* ACTION ITEM *
How many lines in the records below contain the word "computer"? State that number and nothing more.

● ● ● ● ● ● ●

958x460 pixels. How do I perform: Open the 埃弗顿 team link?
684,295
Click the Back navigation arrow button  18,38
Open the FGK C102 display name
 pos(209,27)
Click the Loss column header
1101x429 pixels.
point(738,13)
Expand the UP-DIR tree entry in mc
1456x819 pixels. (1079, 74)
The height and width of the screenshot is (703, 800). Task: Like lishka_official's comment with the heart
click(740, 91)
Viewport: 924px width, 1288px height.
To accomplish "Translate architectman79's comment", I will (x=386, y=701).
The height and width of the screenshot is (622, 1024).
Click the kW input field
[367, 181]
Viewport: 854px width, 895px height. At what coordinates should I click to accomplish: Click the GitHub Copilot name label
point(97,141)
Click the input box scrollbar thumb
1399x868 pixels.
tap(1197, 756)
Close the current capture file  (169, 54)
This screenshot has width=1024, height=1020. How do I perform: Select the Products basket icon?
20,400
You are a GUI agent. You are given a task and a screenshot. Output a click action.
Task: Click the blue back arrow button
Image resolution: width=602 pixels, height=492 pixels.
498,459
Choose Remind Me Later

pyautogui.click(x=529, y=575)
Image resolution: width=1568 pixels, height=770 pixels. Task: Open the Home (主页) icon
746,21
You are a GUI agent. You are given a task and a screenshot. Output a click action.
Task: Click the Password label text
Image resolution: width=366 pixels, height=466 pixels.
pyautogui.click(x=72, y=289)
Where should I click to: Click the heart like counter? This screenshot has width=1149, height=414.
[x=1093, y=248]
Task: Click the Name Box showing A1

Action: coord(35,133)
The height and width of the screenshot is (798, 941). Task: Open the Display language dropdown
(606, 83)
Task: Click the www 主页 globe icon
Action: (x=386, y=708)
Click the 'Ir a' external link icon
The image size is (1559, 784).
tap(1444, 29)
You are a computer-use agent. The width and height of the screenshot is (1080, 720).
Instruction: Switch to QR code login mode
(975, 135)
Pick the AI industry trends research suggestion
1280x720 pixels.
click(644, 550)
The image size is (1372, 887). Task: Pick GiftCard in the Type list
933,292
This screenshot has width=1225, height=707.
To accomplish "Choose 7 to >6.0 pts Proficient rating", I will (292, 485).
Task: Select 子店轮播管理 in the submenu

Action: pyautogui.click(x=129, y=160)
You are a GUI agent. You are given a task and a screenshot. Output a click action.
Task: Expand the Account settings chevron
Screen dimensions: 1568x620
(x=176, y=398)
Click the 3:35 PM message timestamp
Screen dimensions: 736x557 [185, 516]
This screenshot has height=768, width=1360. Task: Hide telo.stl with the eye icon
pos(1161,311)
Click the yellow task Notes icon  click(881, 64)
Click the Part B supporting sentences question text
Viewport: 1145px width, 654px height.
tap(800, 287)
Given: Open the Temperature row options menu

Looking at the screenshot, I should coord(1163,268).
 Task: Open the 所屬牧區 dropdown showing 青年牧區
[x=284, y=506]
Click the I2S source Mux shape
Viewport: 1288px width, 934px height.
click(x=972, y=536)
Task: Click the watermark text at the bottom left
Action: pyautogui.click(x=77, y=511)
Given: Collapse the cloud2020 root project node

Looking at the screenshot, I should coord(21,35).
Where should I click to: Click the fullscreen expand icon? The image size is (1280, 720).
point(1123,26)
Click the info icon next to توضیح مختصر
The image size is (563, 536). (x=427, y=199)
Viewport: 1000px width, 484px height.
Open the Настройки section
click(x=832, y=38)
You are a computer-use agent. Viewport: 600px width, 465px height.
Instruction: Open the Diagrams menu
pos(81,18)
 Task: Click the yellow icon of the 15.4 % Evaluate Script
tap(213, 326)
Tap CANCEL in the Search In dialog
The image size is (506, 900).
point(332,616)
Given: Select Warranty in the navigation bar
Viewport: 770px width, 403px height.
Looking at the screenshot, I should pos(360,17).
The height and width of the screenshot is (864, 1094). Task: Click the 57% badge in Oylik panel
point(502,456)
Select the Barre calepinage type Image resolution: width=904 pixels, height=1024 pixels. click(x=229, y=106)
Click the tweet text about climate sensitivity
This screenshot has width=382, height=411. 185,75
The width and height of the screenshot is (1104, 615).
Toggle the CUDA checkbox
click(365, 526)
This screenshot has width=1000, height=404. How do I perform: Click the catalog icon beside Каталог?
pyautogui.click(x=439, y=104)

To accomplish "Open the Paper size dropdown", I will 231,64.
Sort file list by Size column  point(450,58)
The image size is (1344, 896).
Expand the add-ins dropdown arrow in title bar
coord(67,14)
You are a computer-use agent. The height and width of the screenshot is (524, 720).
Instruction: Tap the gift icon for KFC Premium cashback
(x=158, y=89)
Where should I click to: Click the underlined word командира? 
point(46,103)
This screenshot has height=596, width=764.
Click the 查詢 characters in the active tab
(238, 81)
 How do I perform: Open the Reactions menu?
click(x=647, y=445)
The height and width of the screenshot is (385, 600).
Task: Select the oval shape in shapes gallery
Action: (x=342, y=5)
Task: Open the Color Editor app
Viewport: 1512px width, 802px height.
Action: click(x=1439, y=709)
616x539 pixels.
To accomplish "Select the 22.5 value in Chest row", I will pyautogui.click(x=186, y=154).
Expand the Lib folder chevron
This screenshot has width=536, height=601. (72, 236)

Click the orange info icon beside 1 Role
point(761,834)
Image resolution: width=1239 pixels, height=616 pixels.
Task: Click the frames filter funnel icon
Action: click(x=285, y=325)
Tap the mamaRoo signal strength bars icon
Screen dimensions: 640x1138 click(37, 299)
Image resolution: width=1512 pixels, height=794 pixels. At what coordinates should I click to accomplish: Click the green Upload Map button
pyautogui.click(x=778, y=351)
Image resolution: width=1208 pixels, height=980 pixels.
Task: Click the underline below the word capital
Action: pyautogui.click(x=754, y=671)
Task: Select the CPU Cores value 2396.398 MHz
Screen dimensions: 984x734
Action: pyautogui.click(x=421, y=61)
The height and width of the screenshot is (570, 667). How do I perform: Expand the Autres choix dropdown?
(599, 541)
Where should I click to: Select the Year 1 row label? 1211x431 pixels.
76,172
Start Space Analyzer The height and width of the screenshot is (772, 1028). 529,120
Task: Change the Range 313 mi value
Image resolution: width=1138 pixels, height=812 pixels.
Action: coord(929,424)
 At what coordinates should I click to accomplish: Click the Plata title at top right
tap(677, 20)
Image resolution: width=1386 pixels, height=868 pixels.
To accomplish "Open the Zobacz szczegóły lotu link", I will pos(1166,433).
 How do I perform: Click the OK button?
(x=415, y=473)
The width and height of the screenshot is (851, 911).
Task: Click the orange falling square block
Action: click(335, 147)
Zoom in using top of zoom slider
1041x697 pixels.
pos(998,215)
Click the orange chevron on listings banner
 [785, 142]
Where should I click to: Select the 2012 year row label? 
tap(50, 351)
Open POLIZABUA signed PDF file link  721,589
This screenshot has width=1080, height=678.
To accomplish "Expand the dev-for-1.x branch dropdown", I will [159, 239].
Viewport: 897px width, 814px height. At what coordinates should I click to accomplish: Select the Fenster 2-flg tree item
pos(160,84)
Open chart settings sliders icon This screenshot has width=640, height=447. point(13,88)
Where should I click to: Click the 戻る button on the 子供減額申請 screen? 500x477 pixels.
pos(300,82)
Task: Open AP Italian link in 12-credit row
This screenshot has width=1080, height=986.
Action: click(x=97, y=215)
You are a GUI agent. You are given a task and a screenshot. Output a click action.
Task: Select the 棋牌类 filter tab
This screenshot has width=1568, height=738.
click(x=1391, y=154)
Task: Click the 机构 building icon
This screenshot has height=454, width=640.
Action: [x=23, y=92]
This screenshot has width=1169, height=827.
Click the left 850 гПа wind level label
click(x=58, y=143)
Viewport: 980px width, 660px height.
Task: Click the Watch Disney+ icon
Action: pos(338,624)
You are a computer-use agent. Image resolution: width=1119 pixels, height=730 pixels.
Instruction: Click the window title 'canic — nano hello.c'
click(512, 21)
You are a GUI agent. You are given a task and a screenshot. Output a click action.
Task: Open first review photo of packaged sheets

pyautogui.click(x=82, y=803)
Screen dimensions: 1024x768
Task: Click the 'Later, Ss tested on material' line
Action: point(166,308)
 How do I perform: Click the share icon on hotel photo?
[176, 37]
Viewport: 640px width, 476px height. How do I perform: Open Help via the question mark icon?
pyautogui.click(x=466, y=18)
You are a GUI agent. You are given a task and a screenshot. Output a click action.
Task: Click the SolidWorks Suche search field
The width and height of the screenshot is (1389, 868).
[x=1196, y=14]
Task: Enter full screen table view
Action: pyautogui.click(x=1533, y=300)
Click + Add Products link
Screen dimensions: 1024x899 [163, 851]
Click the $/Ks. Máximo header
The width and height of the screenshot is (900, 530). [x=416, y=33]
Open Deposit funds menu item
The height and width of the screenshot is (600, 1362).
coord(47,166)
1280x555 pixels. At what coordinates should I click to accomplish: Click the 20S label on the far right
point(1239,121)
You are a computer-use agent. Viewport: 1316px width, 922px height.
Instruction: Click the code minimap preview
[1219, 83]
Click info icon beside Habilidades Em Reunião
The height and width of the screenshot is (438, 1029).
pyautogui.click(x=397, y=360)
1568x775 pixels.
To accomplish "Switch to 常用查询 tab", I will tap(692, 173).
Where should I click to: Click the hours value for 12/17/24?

● ● ● ● ● ● ●

* TASK RESULT *
5